Louise connaît par cœur cet article où le « scribouillard » local avait élevé Pedro en faiseur de stars. Et tout cela parce qu'elle, Louise, l'avait mis sur la piste d'une jeune artiste capverdienne à la suite d'une longue enquête partie d'une simple chanson enregistrée sur bande magnétique. L'idée des Terres Rondes de Rondelande, festival de musiques du monde, c'était elle. La clé de l'énigme, c'était elle qui l'avait actionnée. Et celui qui avait tout récupéré en gloire et en notoriété, c'était lui, le King Pop de la Pousselisière comme ils avaient eu le culot de le présenter. Une autre histoire, un autre temps, et pas question de revivre ça ! Louise ne croit pas une seconde que Pedro lâchera l'affaire comme ça ! Elle le connaît trop bien. Il doit déjà être en train de peaufiner ses armes. Plus question de perdre du temps si elle veut rester dans la course.

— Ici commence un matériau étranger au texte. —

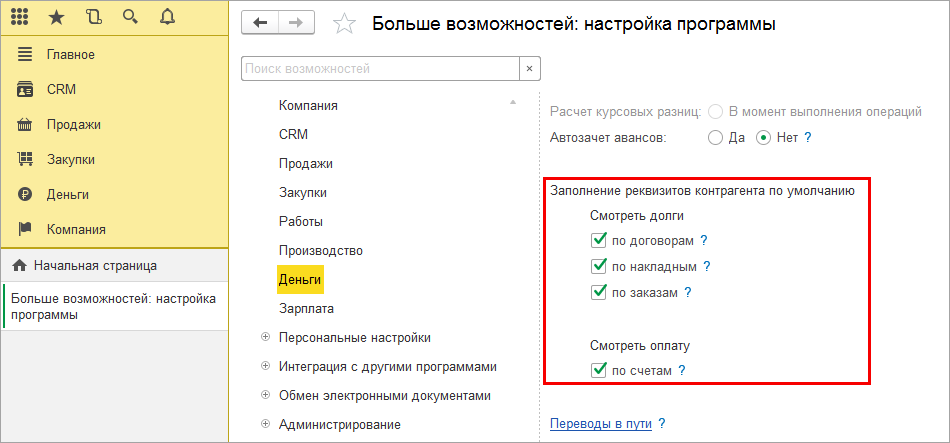This screenshot has width=950, height=443.
Task: Add this page to favorites star
Action: 344,24
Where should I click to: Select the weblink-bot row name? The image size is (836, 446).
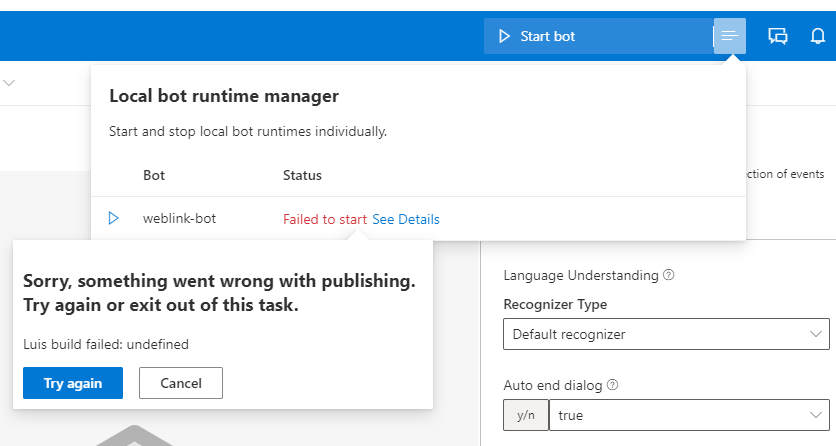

Louise est retournée s'enfermer à double-tour dans son bureau, devant son outil de recherche favori, naviguant sur la Toile telle une araignée guettant sa proie. Resté seul dans son atelier, Pedro a soigneusement replié l'article élogieux du Courrier Yonnais. Il a ensuite composé sur son cellulaire à clapet le numéro du quotidien local.
  • Bonjour, je souhaiterais joindre Phil Bargand...
  • Pardon ?
  • Oui, Phil Bargand. Il s'occupait des événements culturels dans le secteur de Rondelande.
  • Je ne connais pas, Monsieur.
  • Et moi, vous me connaissez ? Pedro, Pedro de la Pousselisière. Le King Pop, ça ne vous dit rien.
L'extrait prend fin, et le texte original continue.